Bradley Robert Eddington v. the State of Texas
Bradley Robert Eddington v. the State of Texas
Opinion
Opinion issued March 16, 2023
In The Court of Appeals For The First District of Texas ———————————— NO. 01-21-00424-CR ——————————— BRADLEY ROBERT EDDINGTON, Appellant V. THE STATE OF TEXAS, Appellee
On Appeal from the 212th District Court Galveston County, Texas Trial Court Case No. 18-CR-2578
MEMORANDUM OPINION After appellant, Bradley Robert Eddington, with an agreed punishment recommendation from the State, pleaded guilty to the felony offense of assault,1 the trial court deferred adjudication of appellant’s guilt and placed him on community
See TEX. PENAL CODE ANN. § 22.01(a), (b)(2)(A). supervision for three years. The State, alleging numerous violations of the conditions of appellant’s community supervision, subsequently moved to adjudicate his guilt. After a hearing, the trial court found numerous allegations true, found appellant guilty, and assessed his punishment at confinement for five years. The trial court’s Judgment was entered on June 29, 2021. Appellant timely filed a notice of appeal.
Appellant’s brief was due to be filed with this Court on September 26, 2022.
See TEX. R. APP. P. 38.6(a). Appellant failed to timely file his brief. On October 19, 2022, the Clerk of this Court notified appellant’s retained counsel, Joseph F. Vinas, that the time for filing a brief had passed and, unless the Court received a motion for extension of time, with appellant’s brief, or a motion for extension of time by October 31, 2022, the Court would be required to abate the appeal and remand for the trial court to hold a hearing pursuant to Texas Rule of Appellate Procedure 38.8.

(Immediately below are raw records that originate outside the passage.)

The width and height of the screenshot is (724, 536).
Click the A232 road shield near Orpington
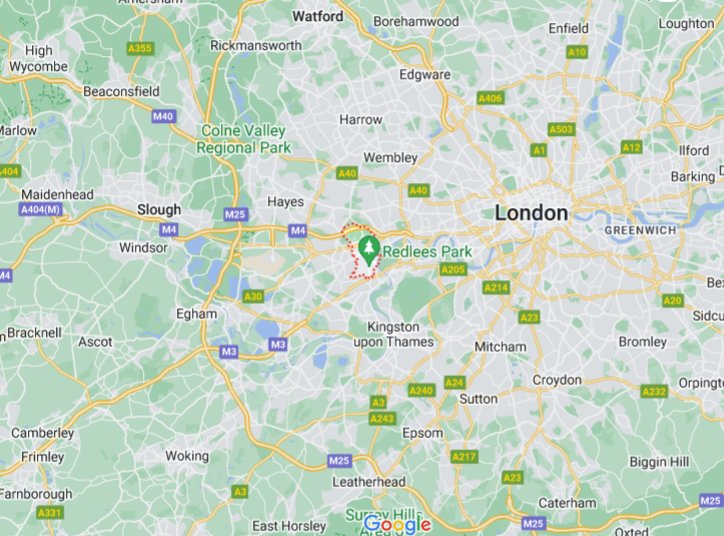click(654, 391)
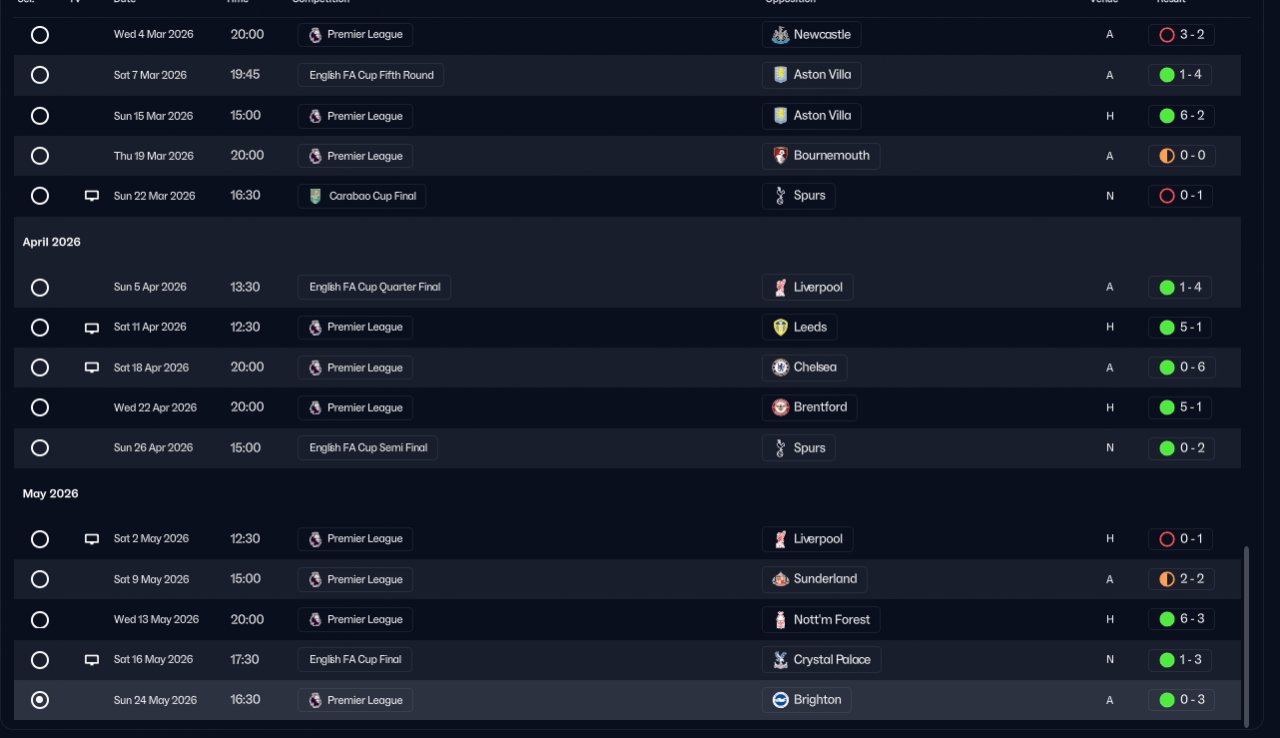Click the Brighton club crest icon
This screenshot has height=738, width=1280.
click(780, 700)
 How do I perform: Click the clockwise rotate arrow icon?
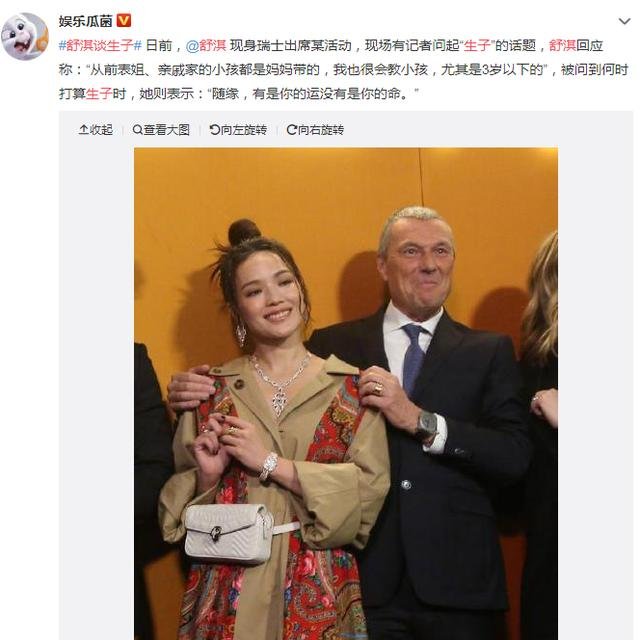(x=291, y=130)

See TEX. R. APP. P. 10.5(b), 38.8(b)(2). No response was received, and no brief was filed.
Accordingly, on January 10, 2023, the Court abated this appeal and remanded the case to the trial court to hold a hearing to determine, among other things, whether appellant wished to prosecute his appeal. See TEX. R. APP. P. 38.8(b)(2). On January 27, 2023, the trial court held an abatement hearing at which appellant, his retained appellate counsel, and the State were present. On March 3, 2023, a supplemental
reporter’s record, including a stenographic transcript of the abatement hearing, was filed with this Court.
During the abatement hearing, the trial court noted that the case was remanded and the “first thing [the trial court] need[ed] to find out [was] whether [appellant] wishe[d] to continue with his appeal.” In response to the trial court’s inquiry regarding whether appellant wished to continue his appeal, appellant stated, on the record, “Oh, no. No, not at all. No.” Appellant further stated that it was his “understanding” that his counsel had “canceled” the appeal, but that he kept “getting things in the mail.” However, appellant reiterated that “no – there’s nothing else that needs to be done with it.”
Texas Rule of Appellate Procedure 42.2 states that an appellant and his attorney “must sign” a motion to dismiss a criminal appeal. TEX. R. APP. P. 42.2(a).
Appellant has not filed a motion to dismiss. However, based on appellant’s statements on the record at the abatement hearing, we conclude that good cause exists to suspend the operation of rule 42 and to construe the abatement record as appellant’s motion to dismiss his appeal. TEX. R. APP. P. 2, 42; Conners v. State, 966 S.W.2d 108, 110–11 (Tex. App.—Houston [1st Dist.] 1998, pet. ref’d); see, e.g., Truong v. State, No. 01-17-00343-CR, 2018 WL 1630177, at *1 (Tex. App.— Houston [1st Dist.] Apr. 5, 2018, no pet.) (mem. op., not designated for publication) (suspending operation of rule 42 and construing abatement record as appellant’s
motion to dismiss appeal); Luviano v. State, No. 01-09-00755-CR, 2011 WL 5428964, at *1 (Tex. App.—Houston [1st Dist.] Nov. 10, 2011, no pet.) (mem. op., not designated for publication) (concluding appellant’s statements provided good cause to suspend rule 42 requirement that appellant sign motion to dismiss and dismissing appeal). We have not yet issued a decision in the appeal. See TEX. R. APP. P. 42.2(b).
Accordingly, we reinstate the appeal, grant appellant’s motion, and dismiss the appeal. See TEX. R. APP. P. 43.2(f). We dismiss all other pending motions as moot.
PER CURIAM Panel consists of Justices Landau, Countiss, and Guerra.
Do not publish. TEX. R. APP. P. 47.2(b).